Johnston, an assistant professor of health management and policy, and his co-authors Hefei Wen, Ph.D., of Harvard Medical School and Harvard Pilgrim Health Care Institute, and Karen E. Joynt Maddox, M.D., assistant professor of cardiology at Washington University School of Medicine in St. Louis, find that adding this measure to Medicare’s value-based payment models could lead to fairer reimbursement for clinicians with high-needs patients.
The researchers used the annual Medicare Current Beneficiary Survey (MCBS) linked to respondents' fee-for-service (FFS) Medicare claims and administrative data for 2006 to 2013 to determine whether adding a claims-based frailty index (CFI) measure could improve Medicare cost prediction. The MCBS is an annual, nationally representative survey of the Medicare population.

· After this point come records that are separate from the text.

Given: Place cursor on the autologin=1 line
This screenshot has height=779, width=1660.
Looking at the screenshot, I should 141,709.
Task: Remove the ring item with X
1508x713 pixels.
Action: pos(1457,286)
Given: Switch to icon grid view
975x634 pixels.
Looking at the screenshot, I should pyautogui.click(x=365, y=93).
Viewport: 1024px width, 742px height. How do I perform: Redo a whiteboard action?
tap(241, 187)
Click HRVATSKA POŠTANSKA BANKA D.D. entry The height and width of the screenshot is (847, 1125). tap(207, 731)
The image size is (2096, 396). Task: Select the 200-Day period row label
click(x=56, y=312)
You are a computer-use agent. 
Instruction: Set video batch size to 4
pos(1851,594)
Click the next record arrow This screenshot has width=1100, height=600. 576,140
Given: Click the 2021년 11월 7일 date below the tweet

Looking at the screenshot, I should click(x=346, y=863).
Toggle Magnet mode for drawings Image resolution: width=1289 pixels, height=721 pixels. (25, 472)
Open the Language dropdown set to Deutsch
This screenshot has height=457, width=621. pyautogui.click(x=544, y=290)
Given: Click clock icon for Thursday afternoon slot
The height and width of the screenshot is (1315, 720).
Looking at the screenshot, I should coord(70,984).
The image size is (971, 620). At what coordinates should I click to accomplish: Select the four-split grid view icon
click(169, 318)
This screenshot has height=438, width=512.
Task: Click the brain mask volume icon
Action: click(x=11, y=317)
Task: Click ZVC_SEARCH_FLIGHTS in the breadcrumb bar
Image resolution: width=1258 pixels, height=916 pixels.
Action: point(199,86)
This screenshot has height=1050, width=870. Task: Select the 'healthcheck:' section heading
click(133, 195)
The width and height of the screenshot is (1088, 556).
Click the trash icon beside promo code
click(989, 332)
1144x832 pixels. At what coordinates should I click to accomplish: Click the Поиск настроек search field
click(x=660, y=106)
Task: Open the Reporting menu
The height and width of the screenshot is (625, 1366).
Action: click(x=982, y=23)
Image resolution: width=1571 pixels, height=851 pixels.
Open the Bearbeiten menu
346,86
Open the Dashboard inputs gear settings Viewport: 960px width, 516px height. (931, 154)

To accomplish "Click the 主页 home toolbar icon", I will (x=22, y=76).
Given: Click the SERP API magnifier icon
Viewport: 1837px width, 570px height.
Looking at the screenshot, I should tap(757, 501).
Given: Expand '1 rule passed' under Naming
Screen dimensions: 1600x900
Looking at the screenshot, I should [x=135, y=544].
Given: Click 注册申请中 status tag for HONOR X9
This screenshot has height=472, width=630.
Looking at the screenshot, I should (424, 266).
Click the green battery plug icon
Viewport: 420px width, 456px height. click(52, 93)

Frail patients are those who exhibit an accumulation of functional health deficits such as difficulty with activities of daily living (e.g. bathing and dressing) as well as those who exhibit physical signs such as exhaustion, weakness, slowing, loss of energy, and reduced activity.
Medicare currently does not adjust for patient frailty in its value-based payment models which reward Medicare clinicians for keeping patient cost-of-care low despite complex needs. But as Medicare moves toward value-based payments, entities are held increasingly accountable for beneficiaries’ cost of care.
“This means that clinicians who care for a disproportionate share of frail patients, such as geriatricians, may be unfairly financially penalized for caring for vulnerable frail patients,” Johnston said.
They found that incorporating CFI data into cost prediction for annualized Medicare costs (AMCs) improved on the standard Centers for Medicare & Medicaid Services Hierarchical Condition Category (CMS-HCC) model on average, especially among frail and dually enrolled Medicare beneficiaries.
“Accurately predicting AMCs for frail patients matters because it means clinicians will receive fairer performance-based reimbursement that does not penalize them for applying the additional medical resources they need to treat frail patients,” Johnston said. “As a result, more clinicians will be willing to treat frail patients, a growing population in an aging society.”
The researchers caution that because individual-level cost prediction remains poor, ongoing advancements in methodology are needed.
Saint Louis University purchased and provided access to the data used in this study. The funder had no role in the design or conduct of the study.
The Saint Louis University College for Public Health and Social Justice is the only academic unit of its kind, studying social, environmental and physical influences that together determine the health and well-being of people and communities. It also is the only accredited school or college of public health among nearly 250 Catholic institutions of higher education in the United States.
Guided by a mission of social justice and focus on finding innovative and collaborative solutions for complex health problems, the College offers nationally recognized programs in public health, social work, health administration, applied behavior analysis, and criminology and criminal justice.